The researchers also investigated how ownership structure affects monitoring by large shareholders when liquidity goes up. First, they separated shareholders into two groups: those who own more than 43.9 percent of company shares and those who own fewer shares.

The study found that when the share ownership level of the largest shareholders was high, board directors appointed by large shareholders became less occupied by outside duties when share liquidity rose, and that these directors are also less likely to be absent from board meetings. The stronger link between executive pay and firm performance was also observed in the group where the large shareholders had higher ownership, but not in other companies.

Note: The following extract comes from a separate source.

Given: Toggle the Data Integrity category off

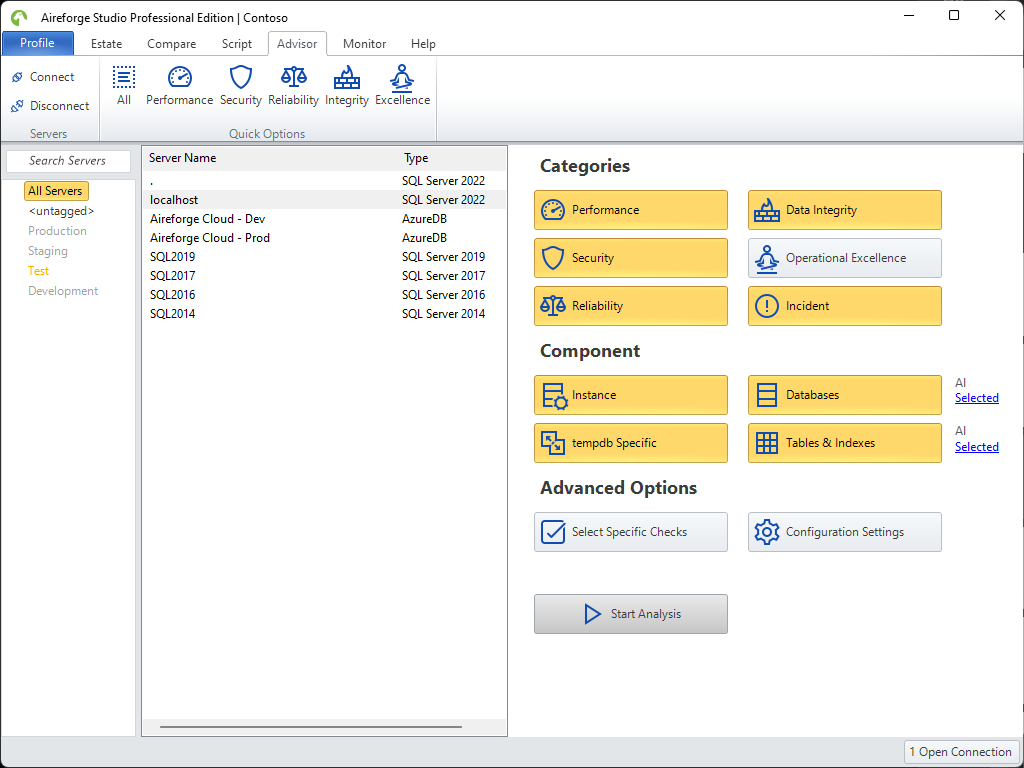Looking at the screenshot, I should 844,210.
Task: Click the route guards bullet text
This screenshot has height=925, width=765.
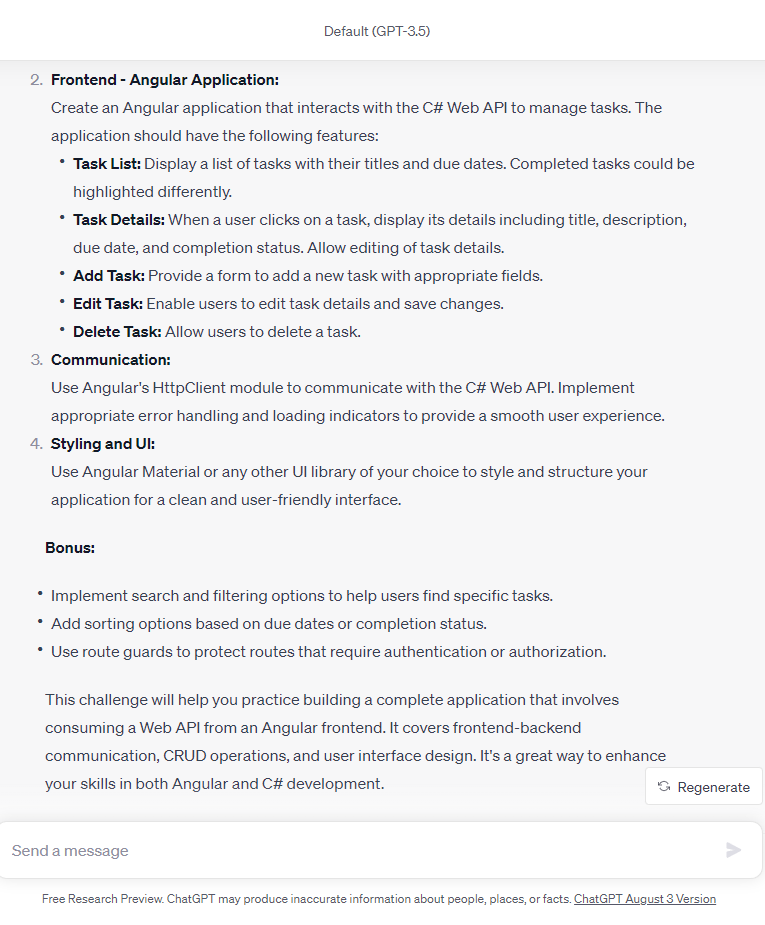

The number of large shareholders in a firm also significantly affected whether increased stock liquidity can improve corporate governance. While no cutting and running behaviour was observed for both firms with only one large shareholder or those with more, increased liquidity only benefited companies with only one large shareholder in terms of making their large shareholder-appointed directors less busy and lowering absenteeism in board meetings, as well as a stronger link between executive pay and firm performance.

Finally, the researchers looked at whether the identity of the largest shareholder made a difference on corporate governance as a result of increased liquidity. Prof. Zhuang and his co-authors compared the results of state-owned enterprises (SOEs), where the largest shareholder is the state, and private companies. They found that large shareholders did not sell their stocks after their shares became tradeable for both types of firms.

However, only large-shareholder appointed directors in private companies became less busy after the share structure reform and that this did not occur in SOEs. On the other hand, large shareholder-appointed directors in SOEs missed fewer board meetings after the reform but their private counterparts did not display this behaviour. In addition, changes in executive compensation policy were only significant among SOEs.

“The price of good corporate governance is vigilance,” Prof. Zhuang comments. “Our study shows how events like China’s Split-Share Structure Reform can motivate large shareholders to do better in their monitoring roles.”